Soal Tugas 1 →
Dari teks tentang i’tikaf di bulan Ramadhan, sebutkan semua jenis aktivitas menurut hukumnya yang perlu diketahui orang yang akan beri’tikaf.
Soal Tugas 2 →
Lanjutkan teks tentang i’tikaf di bulan Ramadhan, mulai setelah kalimat terakhirnya.

Teks Bacaan →
Di setiap tahun saat bulan Ramadhan tiba pada hari keduapuluh kaum muslimin banyak yang menyiapkan diri untuk mengerjakan i’tikaf.
Persiapan yang tidak kalah penting bagi orang yang akan beri’tikaf adalah ilmu terhadap aktivitas yang wajib, boleh, makruh dan bahkan haram untuk dikerjakan saat i’tikaf. Perlunya ilmu ini sama sebagaimana halnya keperluan seorang manusia untuk makan dan minum, bahkan lebih dari sekedar makan dan minum. Berikut kami paparkan dengan ringkas aktivitas-aktivitas yang perlu diketahui oleh orang yang akan beri’tikaf.

Baris yang Ditampilkan →
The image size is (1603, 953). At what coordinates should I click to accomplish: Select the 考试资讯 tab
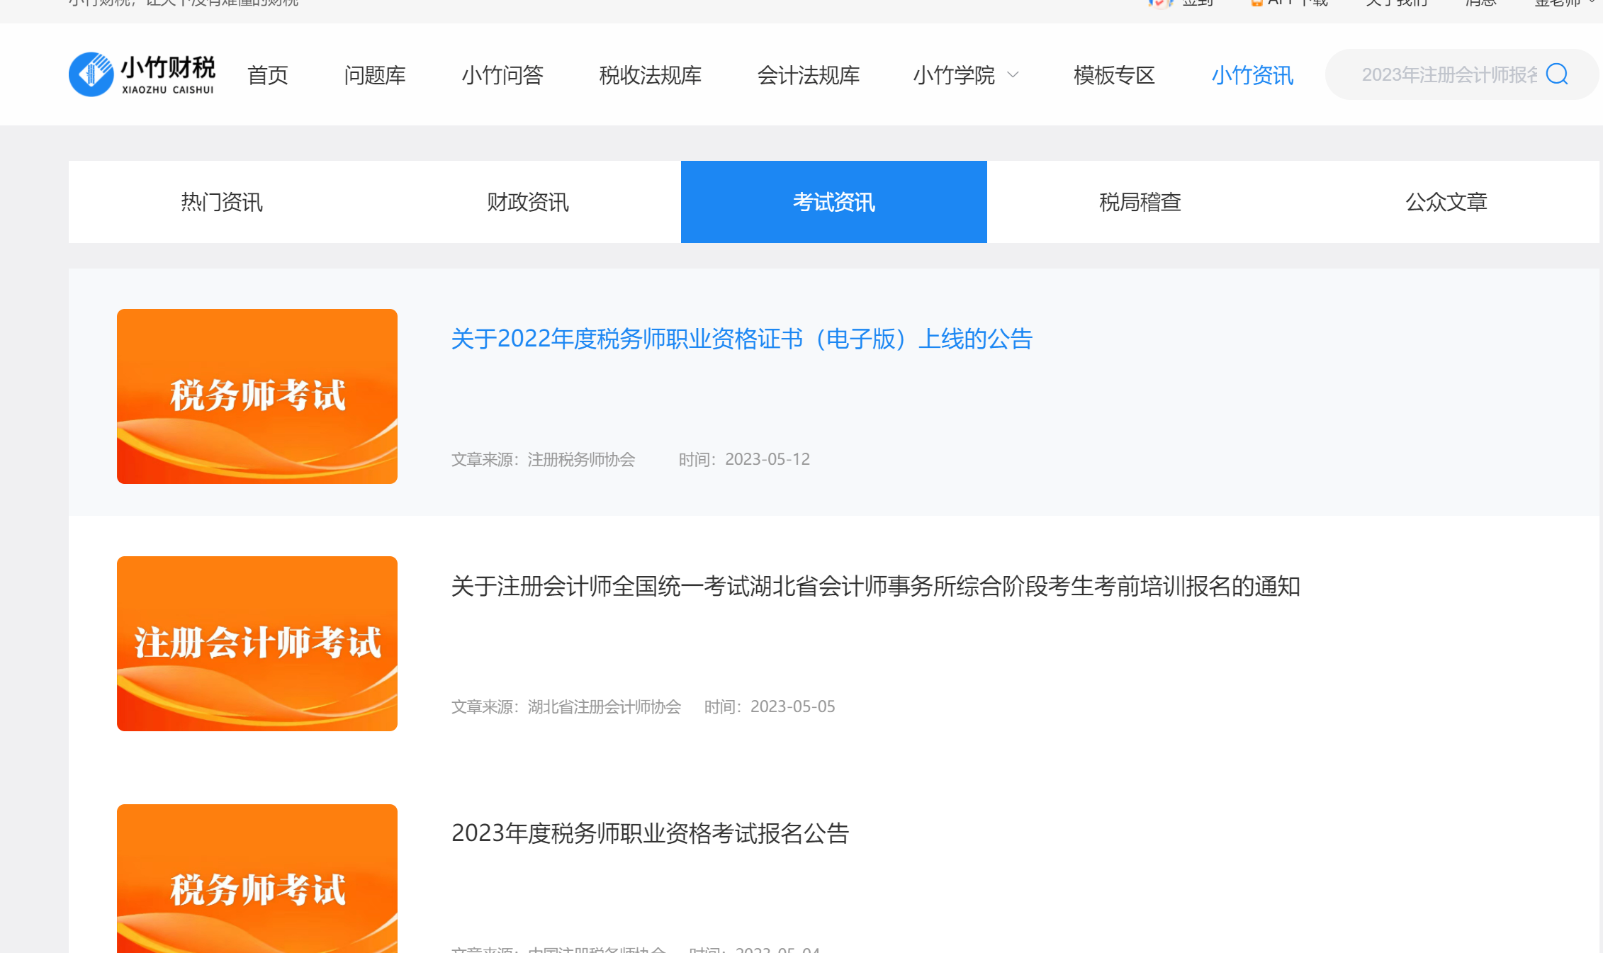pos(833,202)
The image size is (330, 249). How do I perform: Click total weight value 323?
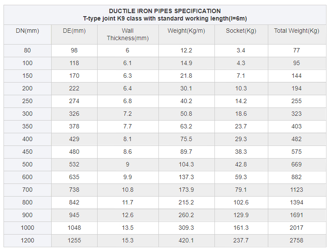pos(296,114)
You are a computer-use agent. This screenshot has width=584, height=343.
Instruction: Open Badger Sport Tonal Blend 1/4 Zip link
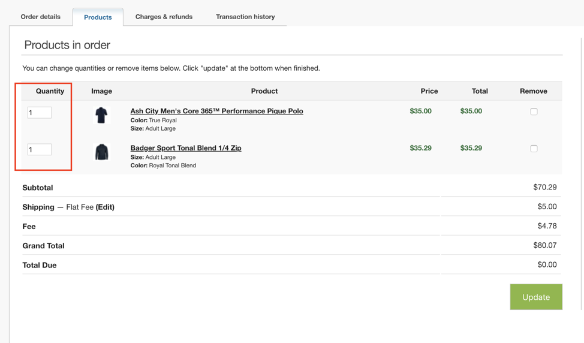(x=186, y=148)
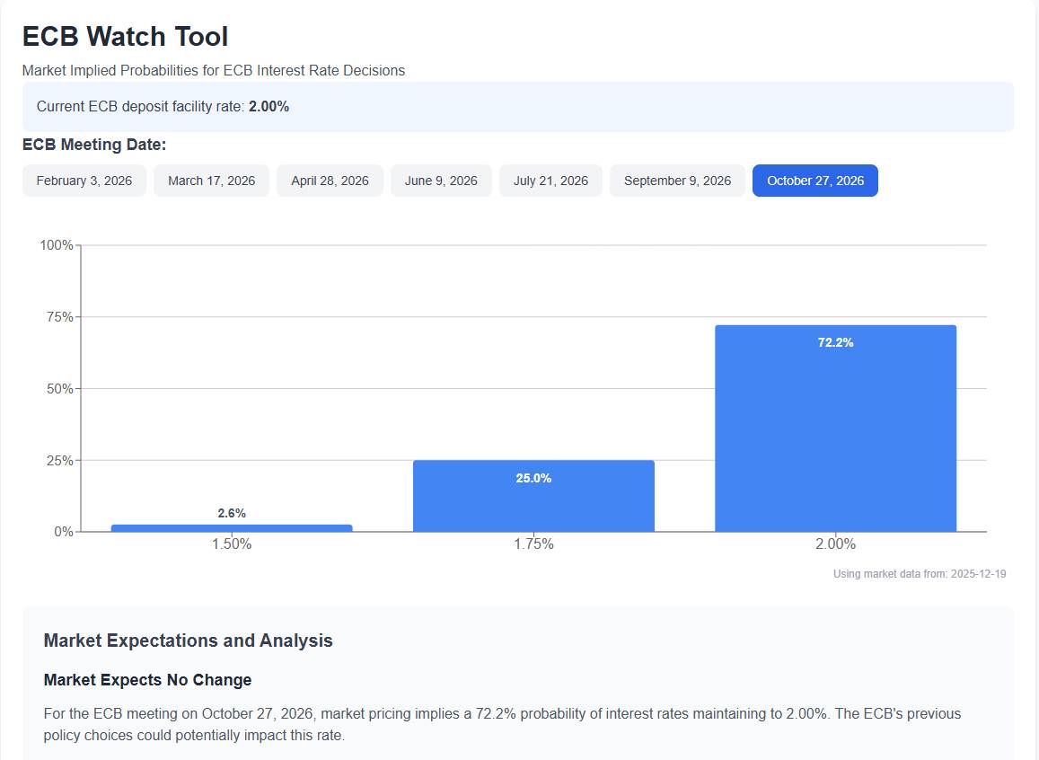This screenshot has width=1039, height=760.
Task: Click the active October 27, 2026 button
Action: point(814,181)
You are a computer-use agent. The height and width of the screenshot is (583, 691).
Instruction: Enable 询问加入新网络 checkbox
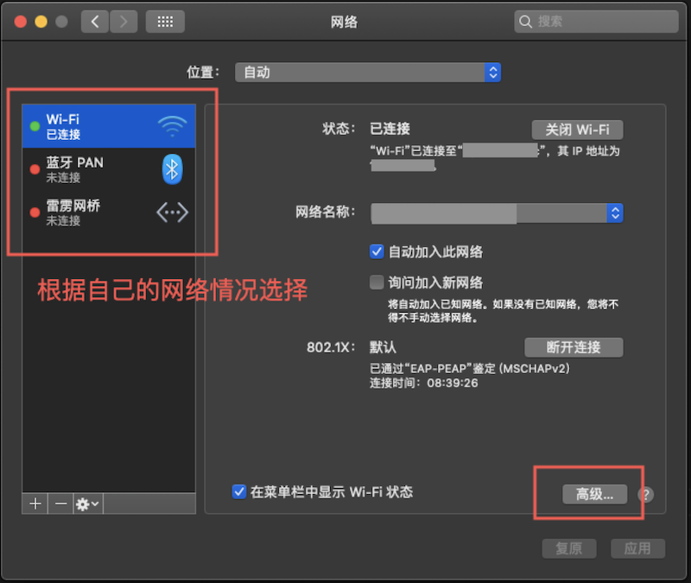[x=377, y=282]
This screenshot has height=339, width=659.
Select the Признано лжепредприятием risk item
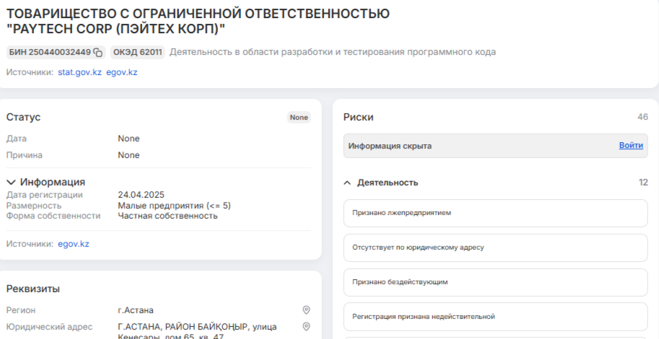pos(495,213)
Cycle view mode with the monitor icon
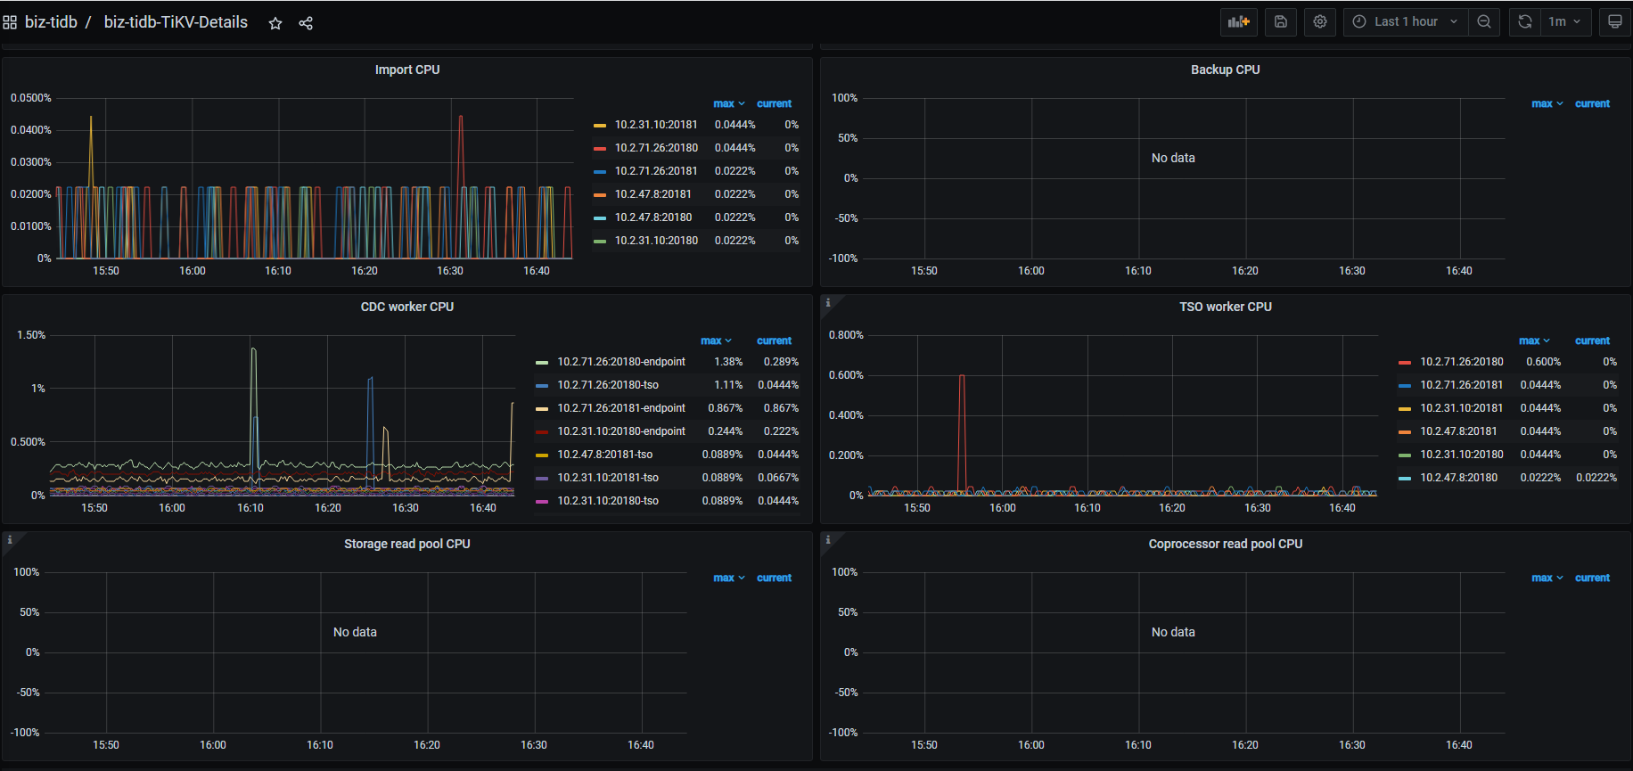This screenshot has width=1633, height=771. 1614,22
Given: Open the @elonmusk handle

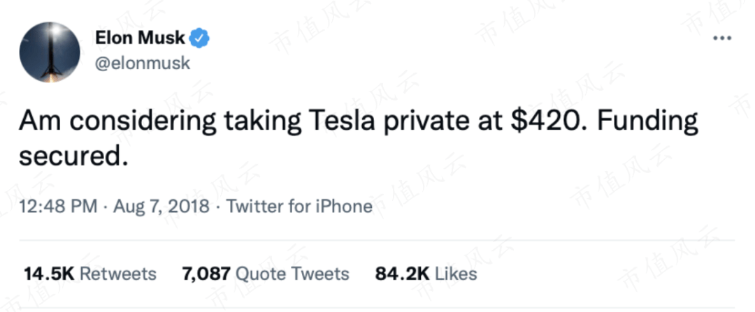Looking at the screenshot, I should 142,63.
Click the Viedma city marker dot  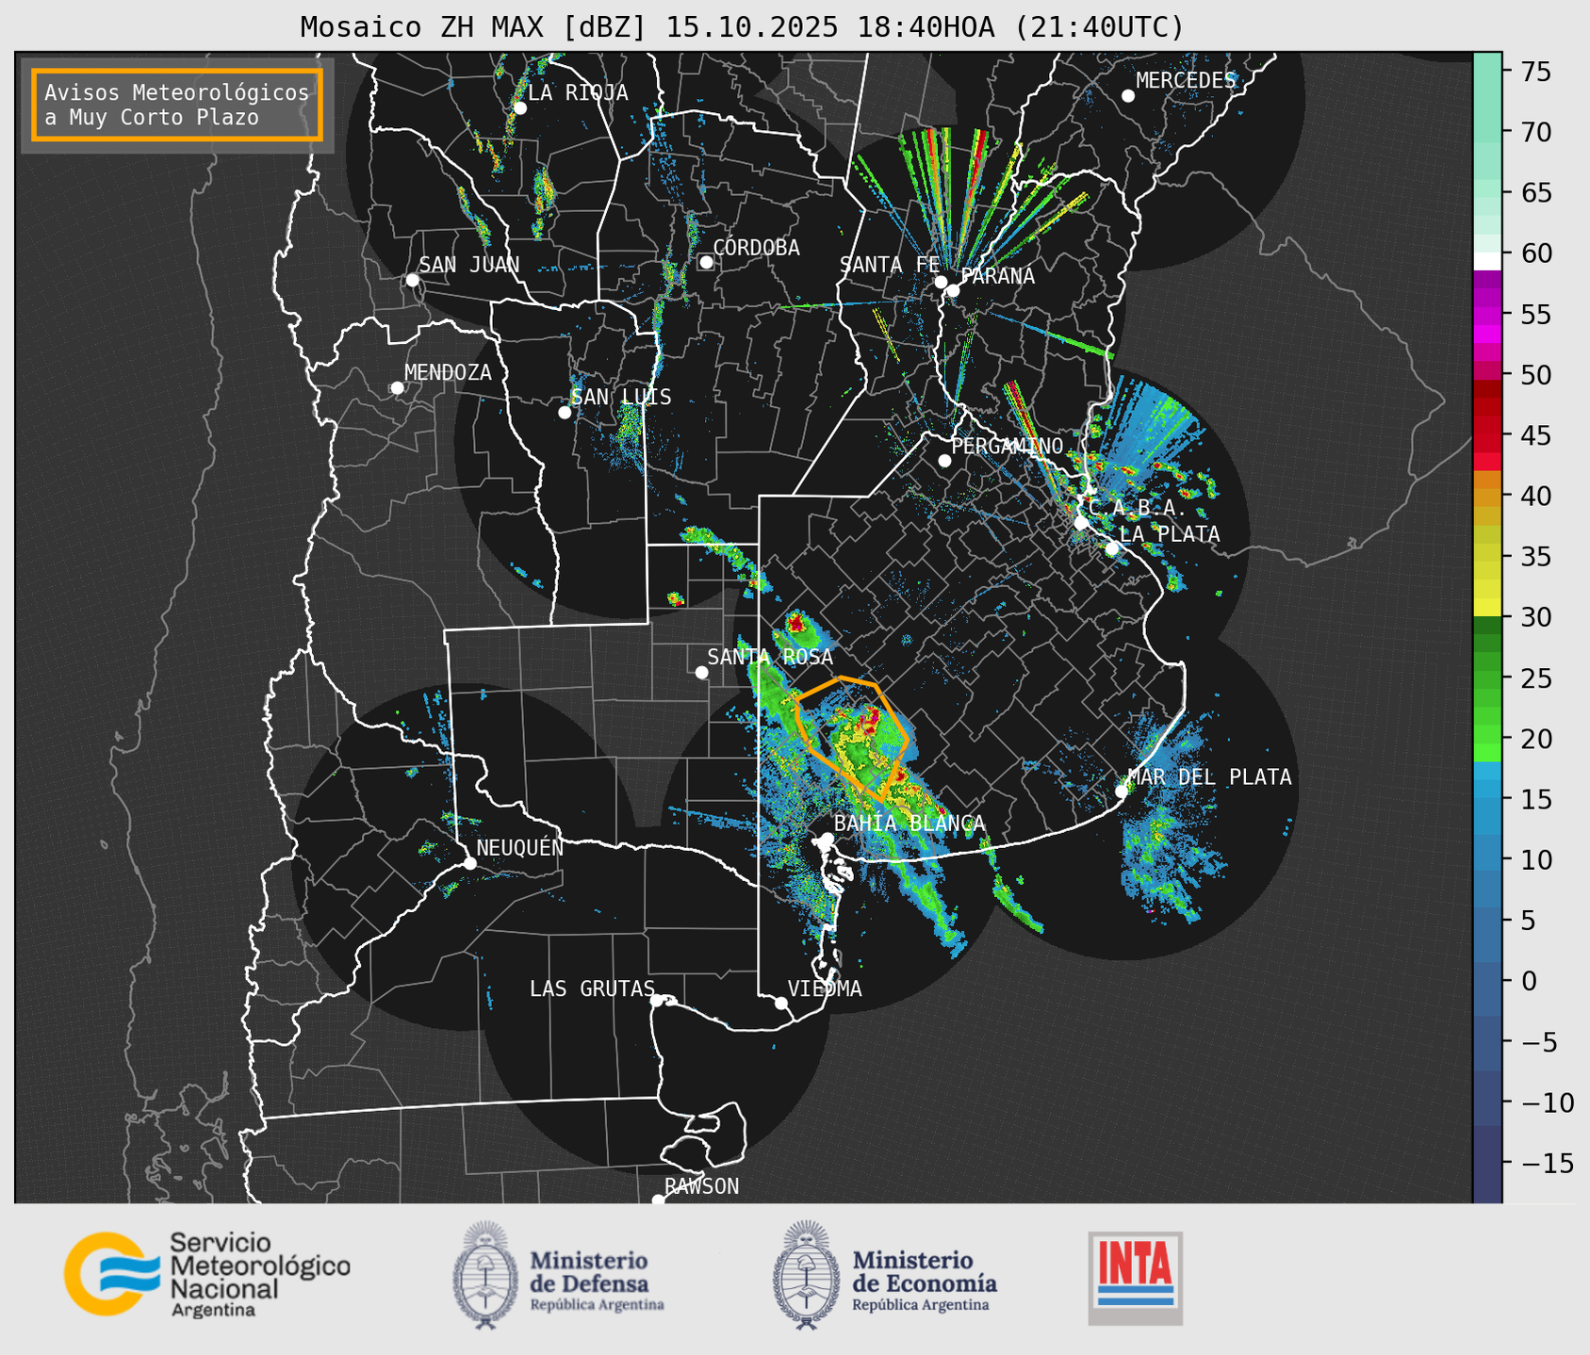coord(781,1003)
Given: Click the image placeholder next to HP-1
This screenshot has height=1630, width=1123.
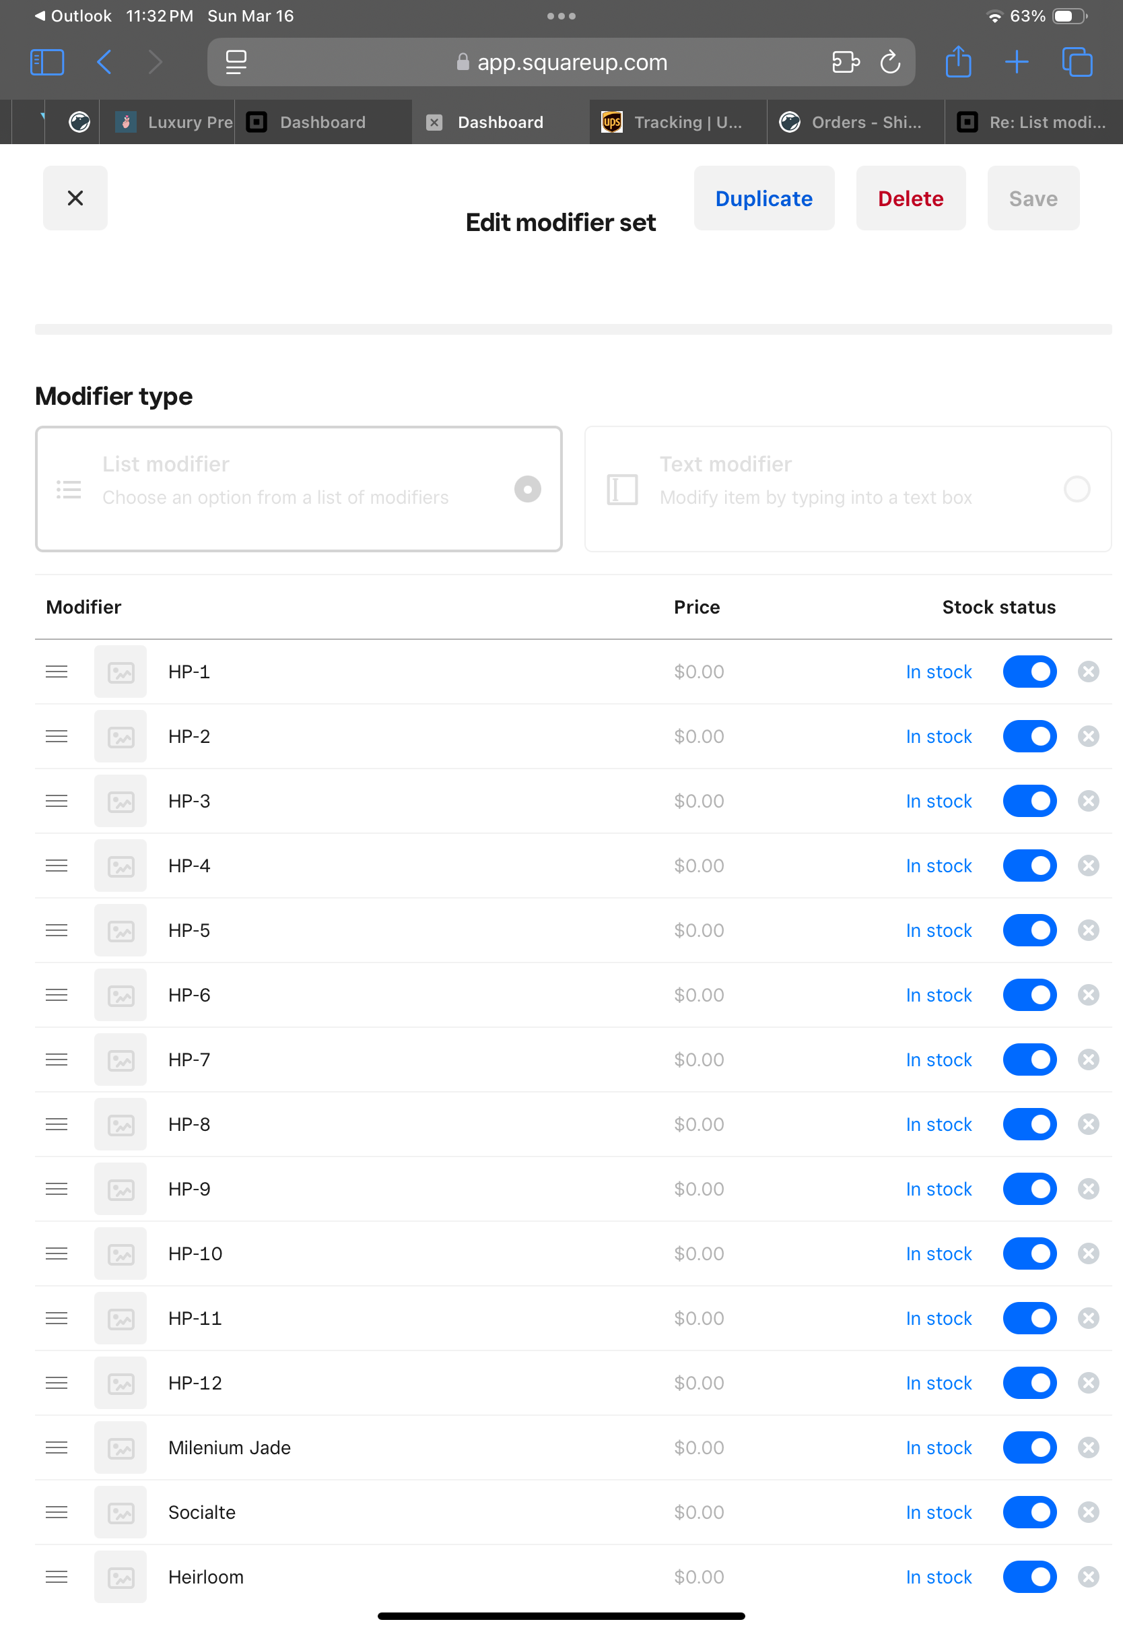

Jawaban Tertulis 1 →
wajib, boleh, makruh, haram

Jawaban Tertulis 2 →
Hal-hal yang Wajib Dikerjakan Selama l’tikaf dan Hal-hal yang Boleh Dikerjakan Selama l’tikaf
Apakah yang wajib dikerjakan oleh orang yang beri’tikaf? Para fuqaha’ sepakat bahwa orang yang beri’tikaf diwajibkan untuk tetap berada di masjid demi mewujudkan rukun i’tikaf, yaitu tinggal, melazimi dan bertahan di masjid, tidak keluar darinya kecuali karena ada udzur syar’i, keadaan darurat atau keperluan yang mendesak. Kendati demikian, para ulama berbeda pandangan terkait dengan hukum orang yang keluar dari masjid saat i’tikaf. Berikut ulasan pandangan empat madzhab terkait dengan hal ini:
- Ulama Hanafiyah
Secara umum, ulama Hanafiyah mengklasifikasikan keluar dari masjid dalam i’tikaf menjadi tiga; pertama, keluar dari masjid dalam i’tikaf sunnah. Kedua, keluar dari masjid dalam i’tikaf sunnah mu’akkadah. Ketiga, keluar dari masjid dalam i’tikaf wajib.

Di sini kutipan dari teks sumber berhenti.